Top of Study material
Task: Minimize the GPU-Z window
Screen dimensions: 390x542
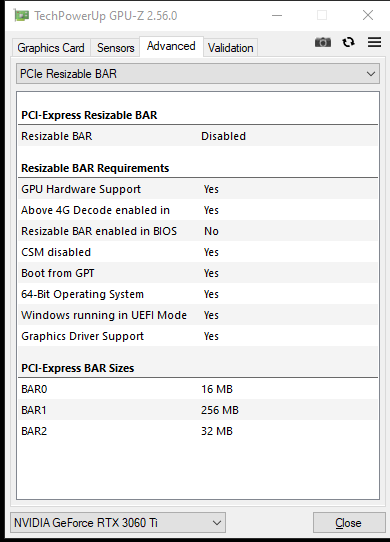Action: [x=277, y=15]
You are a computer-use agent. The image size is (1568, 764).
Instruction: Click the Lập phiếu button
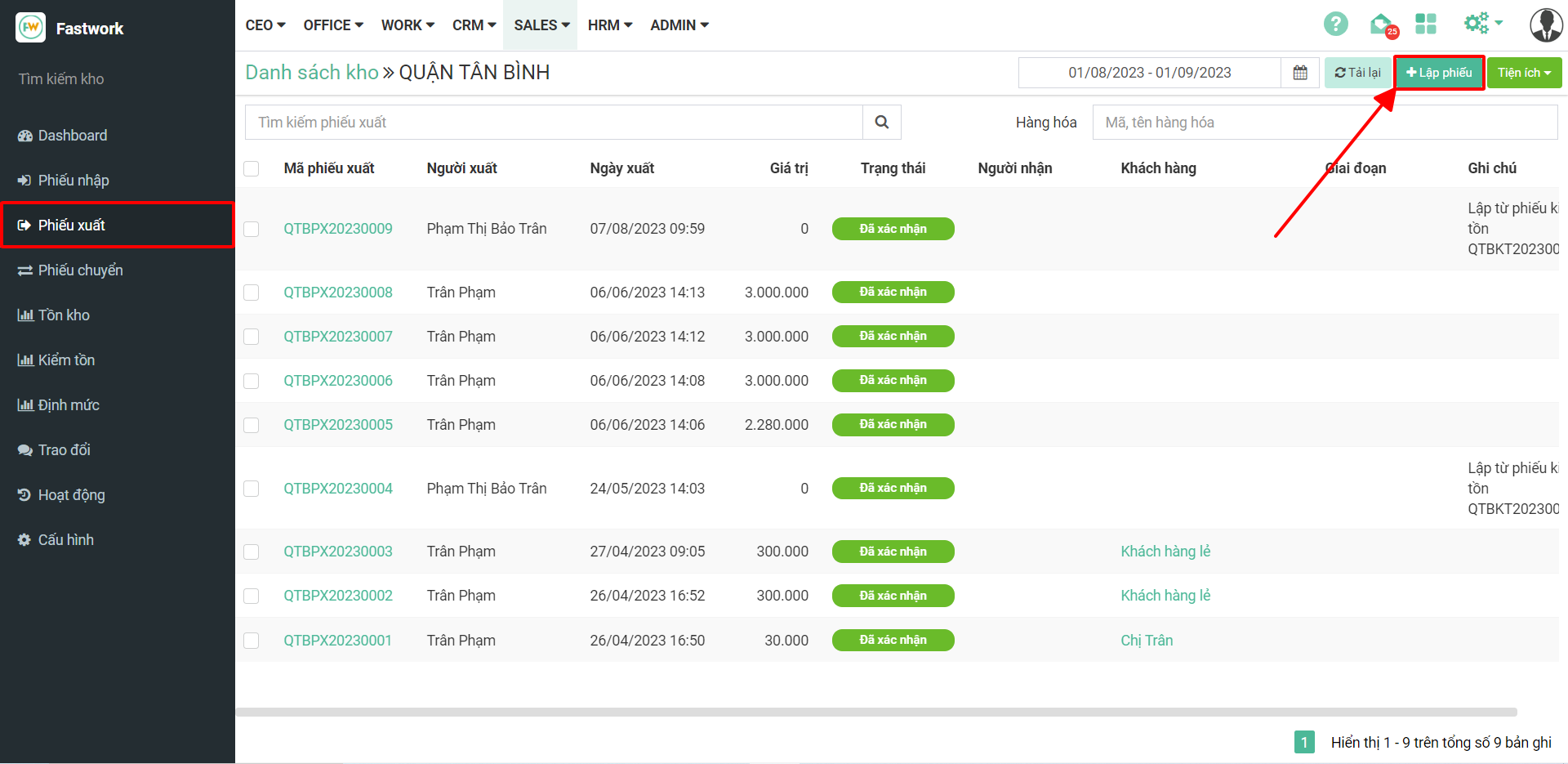1439,73
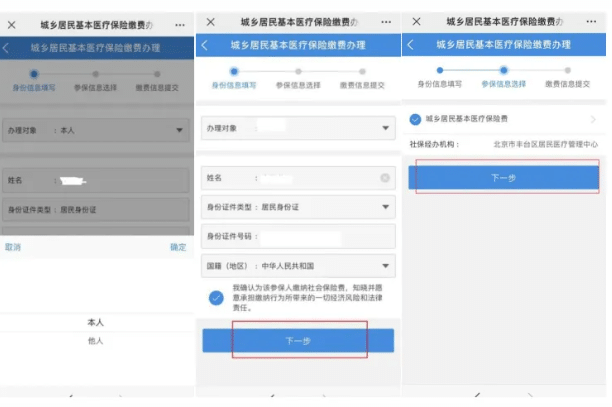
Task: Expand the 办理对象 dropdown showing 本人
Action: click(180, 130)
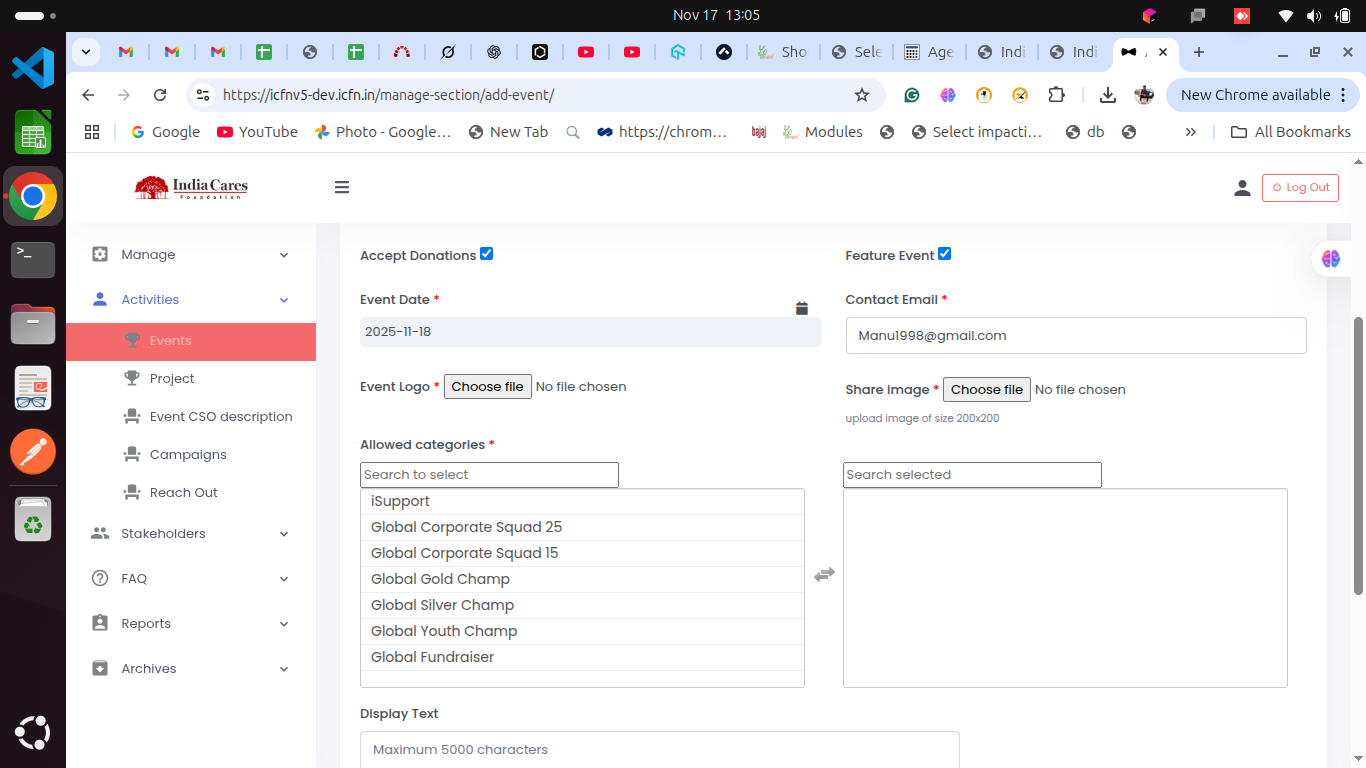Open the Project item in the sidebar
The height and width of the screenshot is (768, 1366).
pyautogui.click(x=172, y=379)
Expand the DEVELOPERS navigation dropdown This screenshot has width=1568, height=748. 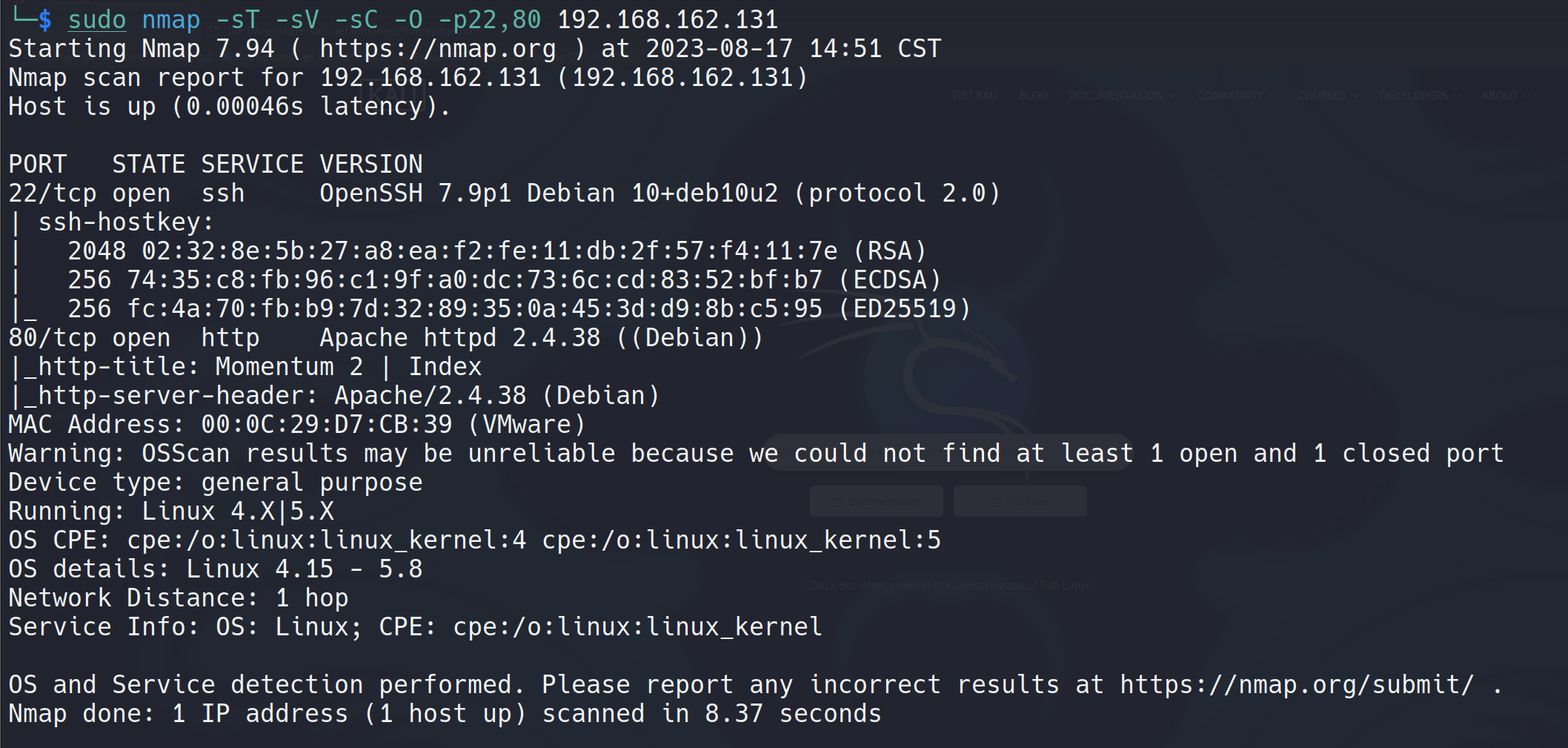(1419, 96)
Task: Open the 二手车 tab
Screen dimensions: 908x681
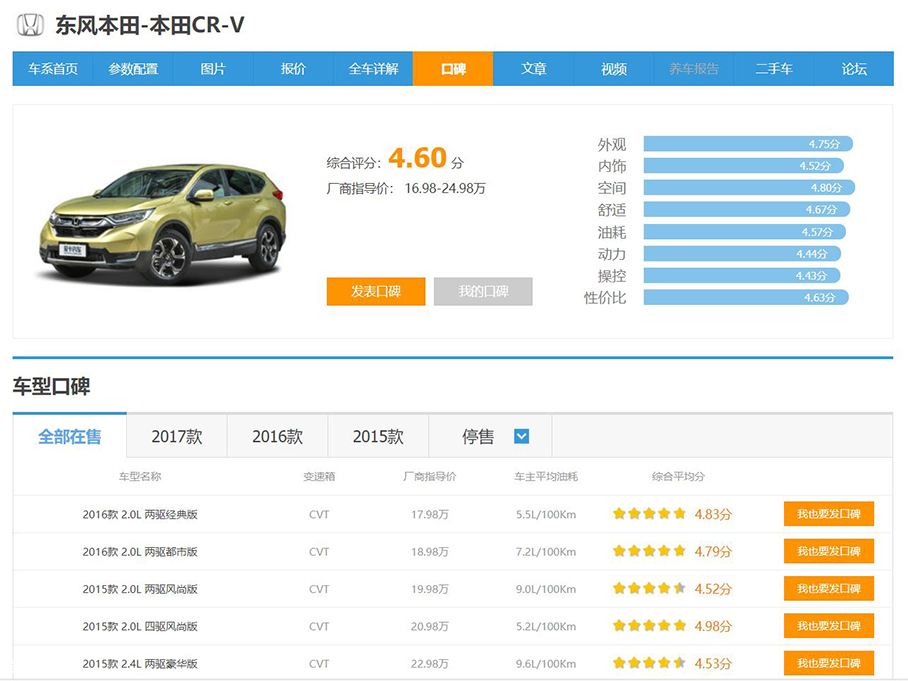Action: pyautogui.click(x=774, y=69)
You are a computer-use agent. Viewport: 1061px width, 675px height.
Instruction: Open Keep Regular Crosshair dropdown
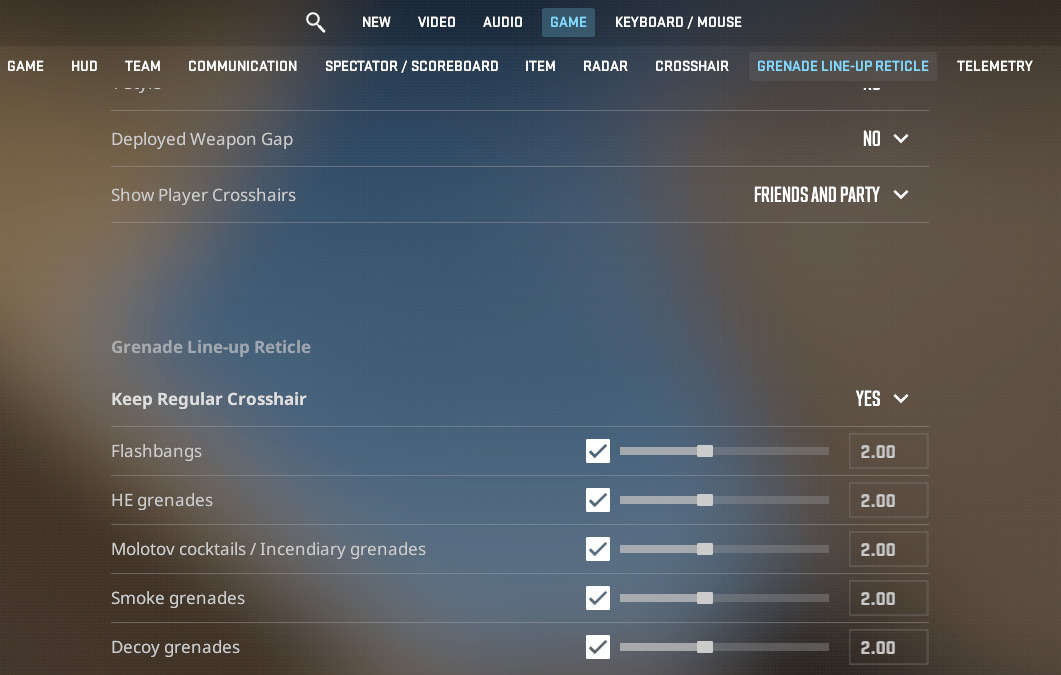[x=882, y=399]
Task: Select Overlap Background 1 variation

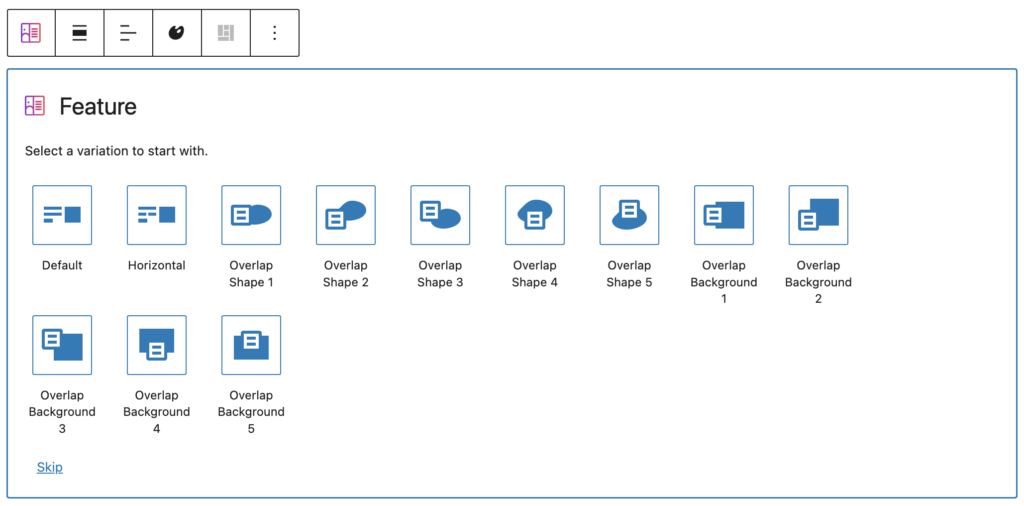Action: (724, 215)
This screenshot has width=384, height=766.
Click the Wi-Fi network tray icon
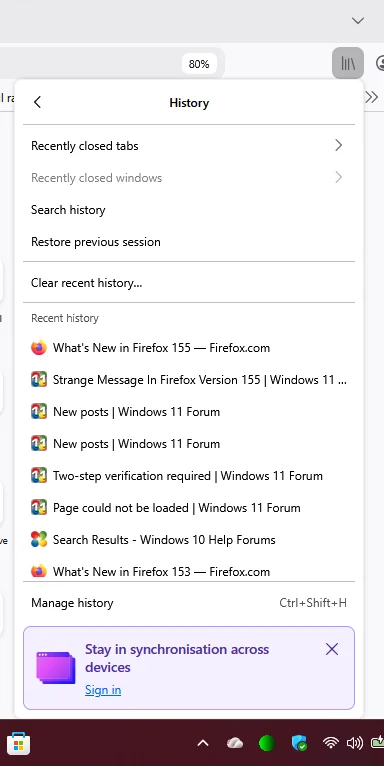pos(331,744)
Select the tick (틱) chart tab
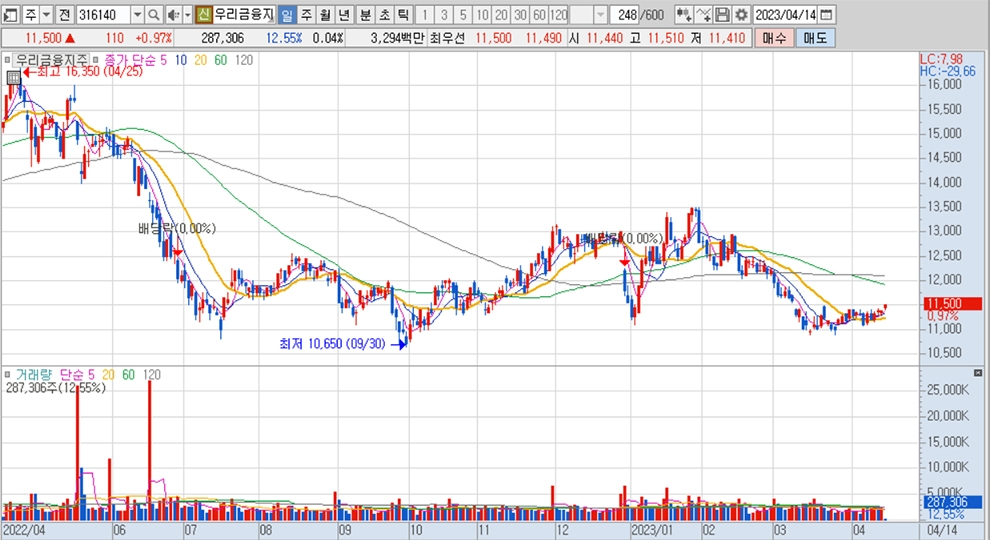 point(402,15)
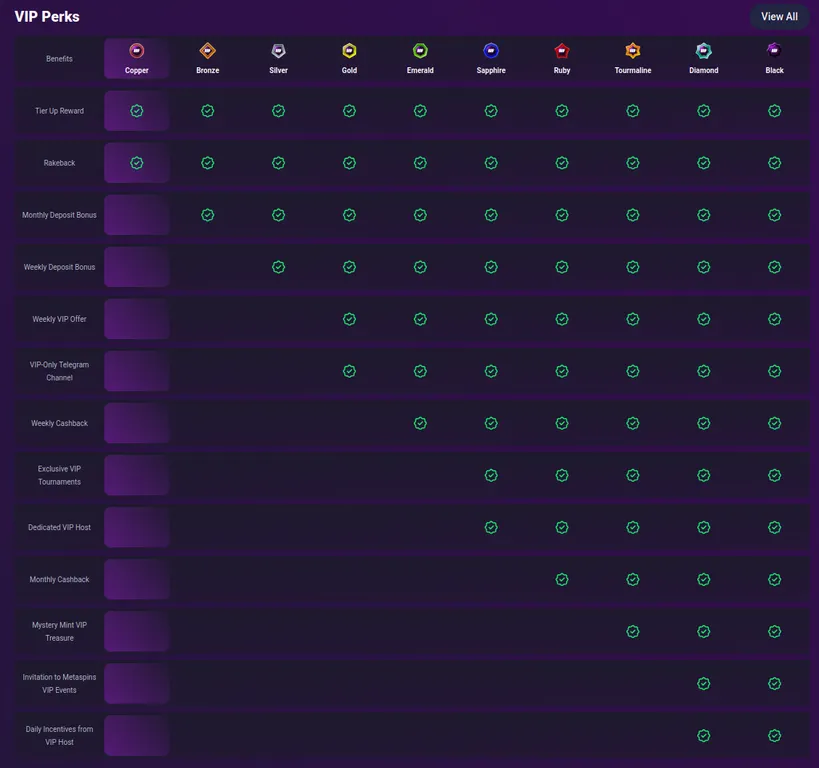819x768 pixels.
Task: Select the Tourmaline tier orange badge
Action: 633,51
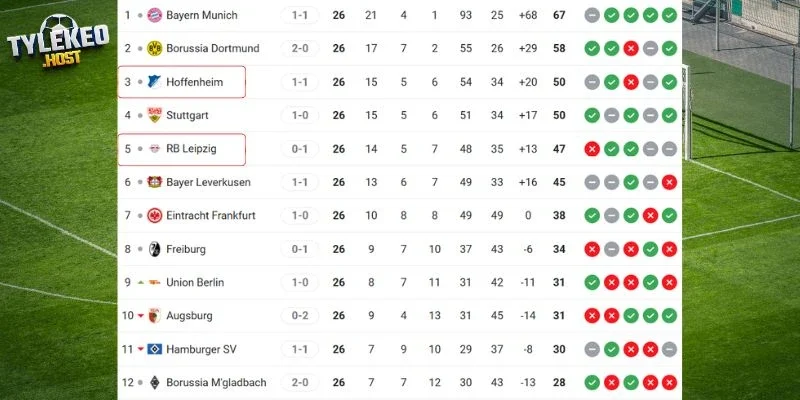Click the Stuttgart club crest

(x=154, y=115)
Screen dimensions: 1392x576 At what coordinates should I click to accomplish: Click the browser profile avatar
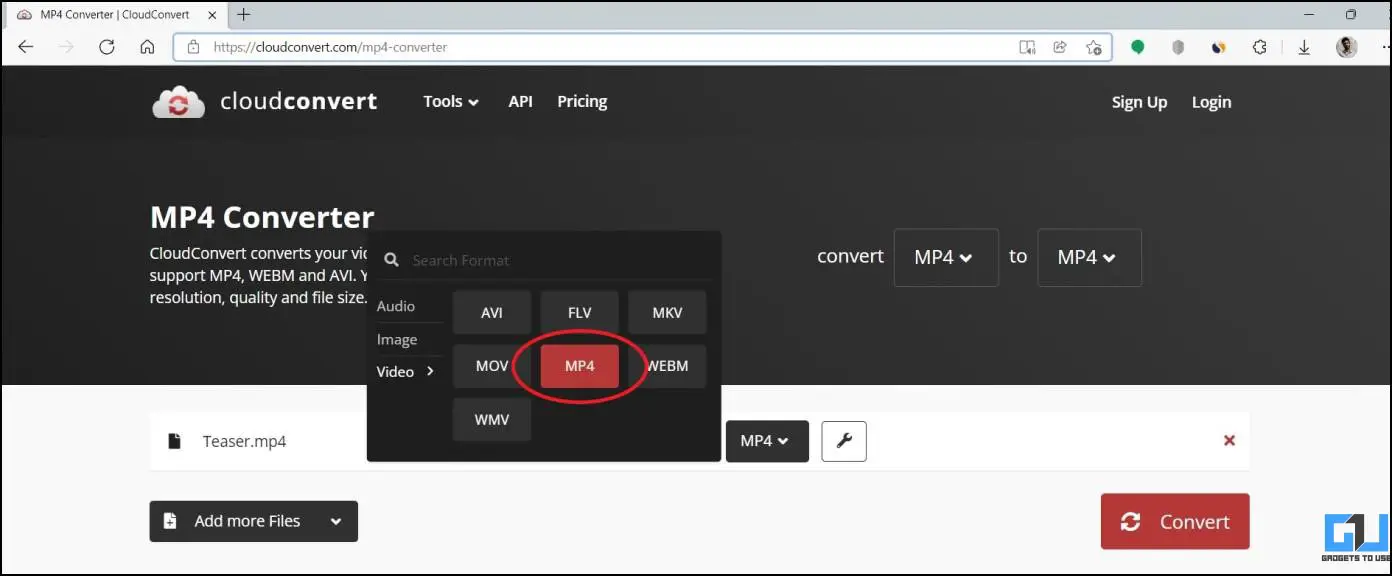pyautogui.click(x=1346, y=46)

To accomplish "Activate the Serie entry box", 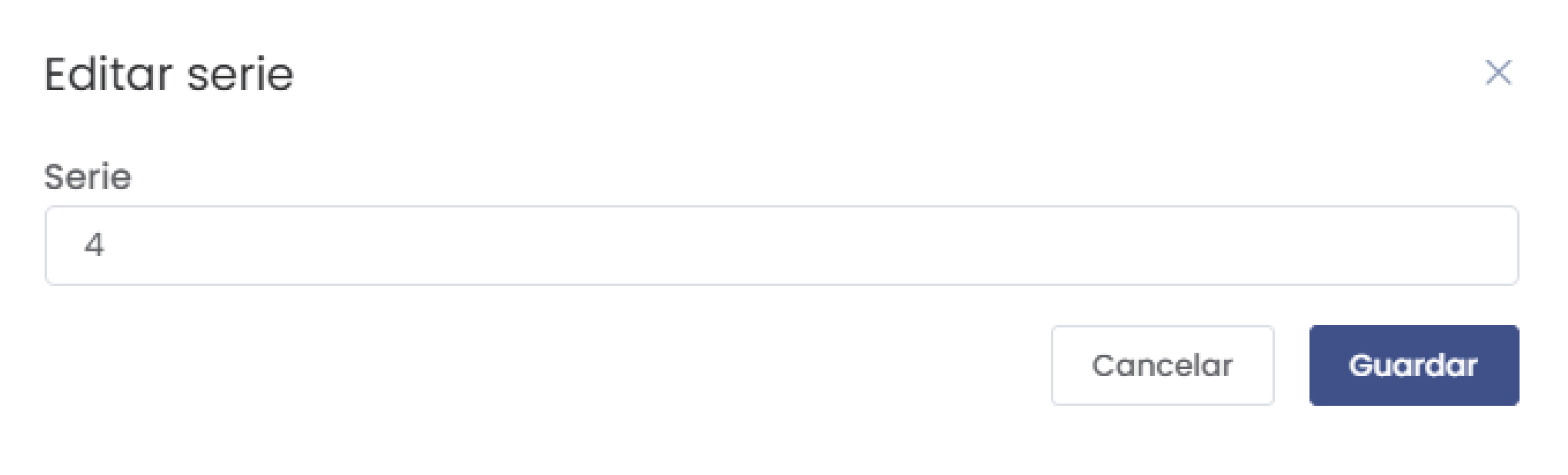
Bottom of Study material
[What the task requires]: Look over the records above and copy each line that includes the string "agent".

[Exercise output]:
You are a computer-use agent. The image size is (1568, 764).
You are a computer-use agent. Viewport: 1061px width, 675px height.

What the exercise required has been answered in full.